== Text block ==
Sunday, October 05, 2008

Raiding the Graveyard of Good Ideas



'The workers' flats in the centre of Liverpool, modelled, I believe, on the workers' flats in Vienna, are definitely fine buildings. But there is something ruthless and soulless about the whole business. Take, for instance, the restrictions with which you are burdened in a Corporation house...it is a great achievement to get slum dwellers into decent houses, but it is unfortunate that, owing to the particular temper of our time, it is also considered necessary to rob them of the last vestiges of their liberty.'
George Orwell, The Road to Wigan Pier (1936)

This weekend I went to the Hallfield Estate in Paddington. It was planned in 1946 by Berthold Lubetkin's Tecton group, and was built in the early 1950s under the direction of Denys Lasdun and Lindsay Drake - but the estate is (with the exception of a distinctive school) far more in Lubetkin's aesthetic than Lasdun's. It's of a piece with a sequence of housing blocks between 1938 and 1968 where Lubetkin and Tecton gradually abandon the International Style. Not at all for the hard, elegant, New Brutalism that would later seduce Lasdun (to dazzling effect), but rather for a patterned Modernist baroque of almost beaux-arts planning and surrealistically distorted features - from caryatids to organic canted balconies, from murals to puzzle-like facades, and most famously, wild Constructivist staircases that both exhilarate and intimidate. Many of them - Hallfield and three extraordinary estates in Bethnal Green - are not listed, or likely to be. Hallfield and King's Cross' Priory Green are so near to major railway stations that they have always had a certain seediness about them, but walking round Hallfield, the things that disturb about it are extraneous, non-architectural.



Especially given its cramped location, Hallfield is full of space, large trees and grasslands. It's in a strange sunken basin, no doubt as a block to the surrounding traffic noise, which for better or worse makes it an enclave, not an organic part of an area. But unlike the more intricately planned Brutalist approach, with its channels and labyrinths of pedestrian space, the flowing space is broken up by particular things doubtfully in the original plan - signs, fences and cars. Winding roads that would have wandered cleanly through the place are lined with parked cars, the parkland and gardens are fenced off and locked to all other than the residents (how many use this privilege I wonder?), and most of all, the outrageously corrupt, viciously Tory Westminster Council and their private successors have their signs all over the place, listing all the things one can and can't do here much more obstructively than in any other estate I've seen - STRICTLY PROHIBITED signs compete with the whimsical original signage designed by Drake and Lasdun. They're always there, these signs, in all social housing, but here they have an unusual barbarity and aggression, immediately making any visitor, let alone tenant, feel ill-at-ease, talked down to, patronised, under suspicion. Councils seem to like this sort of stuff. I once had the pleasure of talking to one of the architects who worked on the restoration of Priory Green (naming no names), who claimed that any proposal that kept the open, collective space - whether retaining the lack of fences, or keeping the communal heating - was instantly rejected by council representatives. Treat people like criminals, of course, and they might just act accordingly.
===
> **Description of the task**: Can you copy, word for word, the part of the Hallfield Estate post that opens with the words containing "Sunday, October 05, 2008" and closes with "Wigan Pier (1936)"? The material that follows has no connection to the post on the Hallfield Estate.
== Collected data ==
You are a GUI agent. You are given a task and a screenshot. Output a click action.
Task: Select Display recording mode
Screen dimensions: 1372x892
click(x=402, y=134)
===
> **Result for this exercise**:
Sunday, October 05, 2008

Raiding the Graveyard of Good Ideas



'The workers' flats in the centre of Liverpool, modelled, I believe, on the workers' flats in Vienna, are definitely fine buildings. But there is something ruthless and soulless about the whole business. Take, for instance, the restrictions with which you are burdened in a Corporation house...it is a great achievement to get slum dwellers into decent houses, but it is unfortunate that, owing to the particular temper of our time, it is also considered necessary to rob them of the last vestiges of their liberty.'
George Orwell, The Road to Wigan Pier (1936)